(Dataset records)
*** Block opens ***
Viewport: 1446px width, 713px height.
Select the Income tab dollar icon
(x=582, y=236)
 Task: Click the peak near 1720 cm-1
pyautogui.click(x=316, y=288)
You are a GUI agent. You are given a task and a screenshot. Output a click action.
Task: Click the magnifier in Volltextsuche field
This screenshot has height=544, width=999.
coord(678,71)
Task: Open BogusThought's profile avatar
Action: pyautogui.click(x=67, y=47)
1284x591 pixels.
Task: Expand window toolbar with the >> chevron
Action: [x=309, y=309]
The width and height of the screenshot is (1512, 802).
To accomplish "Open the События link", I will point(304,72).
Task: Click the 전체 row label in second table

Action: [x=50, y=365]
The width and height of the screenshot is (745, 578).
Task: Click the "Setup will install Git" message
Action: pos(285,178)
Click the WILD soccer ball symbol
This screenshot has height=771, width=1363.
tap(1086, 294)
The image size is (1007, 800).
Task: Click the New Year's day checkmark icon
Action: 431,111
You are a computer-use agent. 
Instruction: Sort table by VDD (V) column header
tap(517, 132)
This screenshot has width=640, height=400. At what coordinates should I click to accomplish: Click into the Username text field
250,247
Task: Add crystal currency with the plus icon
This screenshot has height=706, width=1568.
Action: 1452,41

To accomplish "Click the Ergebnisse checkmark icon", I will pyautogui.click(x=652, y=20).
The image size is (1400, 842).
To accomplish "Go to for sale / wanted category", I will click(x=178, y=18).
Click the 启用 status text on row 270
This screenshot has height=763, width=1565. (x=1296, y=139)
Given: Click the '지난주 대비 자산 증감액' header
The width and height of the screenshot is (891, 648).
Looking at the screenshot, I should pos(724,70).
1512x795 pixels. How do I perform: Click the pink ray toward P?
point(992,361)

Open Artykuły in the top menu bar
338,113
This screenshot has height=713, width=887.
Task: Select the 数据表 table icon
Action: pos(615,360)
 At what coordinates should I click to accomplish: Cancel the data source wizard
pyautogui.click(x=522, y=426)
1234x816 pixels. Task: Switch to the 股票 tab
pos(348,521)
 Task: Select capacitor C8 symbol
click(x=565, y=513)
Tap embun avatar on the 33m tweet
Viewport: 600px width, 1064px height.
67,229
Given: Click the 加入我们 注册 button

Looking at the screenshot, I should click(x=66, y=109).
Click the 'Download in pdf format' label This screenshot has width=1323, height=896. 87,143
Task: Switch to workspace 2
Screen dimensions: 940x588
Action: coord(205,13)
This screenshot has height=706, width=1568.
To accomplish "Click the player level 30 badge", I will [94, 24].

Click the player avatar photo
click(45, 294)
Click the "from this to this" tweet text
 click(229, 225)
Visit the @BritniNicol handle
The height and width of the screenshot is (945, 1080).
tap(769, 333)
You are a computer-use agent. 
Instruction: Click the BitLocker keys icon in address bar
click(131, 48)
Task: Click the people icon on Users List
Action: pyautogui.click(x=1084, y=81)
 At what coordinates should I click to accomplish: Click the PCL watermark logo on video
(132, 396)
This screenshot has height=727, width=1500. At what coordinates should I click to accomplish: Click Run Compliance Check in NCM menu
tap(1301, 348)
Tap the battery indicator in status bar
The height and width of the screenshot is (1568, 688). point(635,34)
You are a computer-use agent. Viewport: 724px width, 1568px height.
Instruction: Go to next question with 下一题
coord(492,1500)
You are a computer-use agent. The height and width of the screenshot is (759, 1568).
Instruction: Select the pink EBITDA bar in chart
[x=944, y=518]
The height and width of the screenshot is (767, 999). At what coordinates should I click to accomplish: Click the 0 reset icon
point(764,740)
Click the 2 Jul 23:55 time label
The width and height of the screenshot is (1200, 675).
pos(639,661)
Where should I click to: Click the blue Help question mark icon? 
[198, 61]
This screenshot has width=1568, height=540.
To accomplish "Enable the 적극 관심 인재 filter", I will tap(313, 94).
*** Block closes ***
**Work instruction**
Retype the entries exactly, please. Leave no line out.

**The completed task**
Viewport: 1446px width, 713px height.
Select the Income tab dollar icon
(x=582, y=236)
 Task: Click the peak near 1720 cm-1
pyautogui.click(x=316, y=288)
You are a GUI agent. You are given a task and a screenshot. Output a click action.
Task: Click the magnifier in Volltextsuche field
This screenshot has height=544, width=999.
coord(678,71)
Task: Open BogusThought's profile avatar
Action: pyautogui.click(x=67, y=47)
1284x591 pixels.
Task: Expand window toolbar with the >> chevron
Action: [x=309, y=309]
The width and height of the screenshot is (1512, 802).
To accomplish "Open the События link", I will point(304,72).
Task: Click the 전체 row label in second table

Action: [x=50, y=365]
The width and height of the screenshot is (745, 578).
Task: Click the "Setup will install Git" message
Action: pos(285,178)
Click the WILD soccer ball symbol
This screenshot has height=771, width=1363.
tap(1086, 294)
The image size is (1007, 800).
Task: Click the New Year's day checkmark icon
Action: 431,111
You are a computer-use agent. 
Instruction: Sort table by VDD (V) column header
tap(517, 132)
This screenshot has width=640, height=400. At what coordinates should I click to accomplish: Click into the Username text field
250,247
Task: Add crystal currency with the plus icon
This screenshot has height=706, width=1568.
Action: 1452,41

To accomplish "Click the Ergebnisse checkmark icon", I will pyautogui.click(x=652, y=20).
The image size is (1400, 842).
To accomplish "Go to for sale / wanted category", I will click(x=178, y=18).
Click the 启用 status text on row 270
This screenshot has height=763, width=1565. (x=1296, y=139)
Given: Click the '지난주 대비 자산 증감액' header
The width and height of the screenshot is (891, 648).
Looking at the screenshot, I should pos(724,70).
1512x795 pixels. How do I perform: Click the pink ray toward P?
point(992,361)

Open Artykuły in the top menu bar
338,113
This screenshot has height=713, width=887.
Task: Select the 数据表 table icon
Action: pos(615,360)
 At what coordinates should I click to accomplish: Cancel the data source wizard
pyautogui.click(x=522, y=426)
1234x816 pixels. Task: Switch to the 股票 tab
pos(348,521)
 Task: Select capacitor C8 symbol
click(x=565, y=513)
Tap embun avatar on the 33m tweet
Viewport: 600px width, 1064px height.
67,229
Given: Click the 加入我们 注册 button

Looking at the screenshot, I should click(x=66, y=109).
Click the 'Download in pdf format' label This screenshot has width=1323, height=896. 87,143
Task: Switch to workspace 2
Screen dimensions: 940x588
Action: coord(205,13)
This screenshot has height=706, width=1568.
To accomplish "Click the player level 30 badge", I will [94, 24].

Click the player avatar photo
click(45, 294)
Click the "from this to this" tweet text
 click(229, 225)
Visit the @BritniNicol handle
The height and width of the screenshot is (945, 1080).
tap(769, 333)
You are a computer-use agent. 
Instruction: Click the BitLocker keys icon in address bar
click(131, 48)
Task: Click the people icon on Users List
Action: pyautogui.click(x=1084, y=81)
 At what coordinates should I click to accomplish: Click the PCL watermark logo on video
(132, 396)
This screenshot has height=727, width=1500. At what coordinates should I click to accomplish: Click Run Compliance Check in NCM menu
tap(1301, 348)
Tap the battery indicator in status bar
The height and width of the screenshot is (1568, 688). point(635,34)
You are a computer-use agent. Viewport: 724px width, 1568px height.
Instruction: Go to next question with 下一题
coord(492,1500)
You are a computer-use agent. The height and width of the screenshot is (759, 1568).
Instruction: Select the pink EBITDA bar in chart
[x=944, y=518]
The height and width of the screenshot is (767, 999). At what coordinates should I click to accomplish: Click the 0 reset icon
point(764,740)
Click the 2 Jul 23:55 time label
The width and height of the screenshot is (1200, 675).
pos(639,661)
Where should I click to: Click the blue Help question mark icon? 
[198, 61]
This screenshot has width=1568, height=540.
To accomplish "Enable the 적극 관심 인재 filter", I will tap(313, 94).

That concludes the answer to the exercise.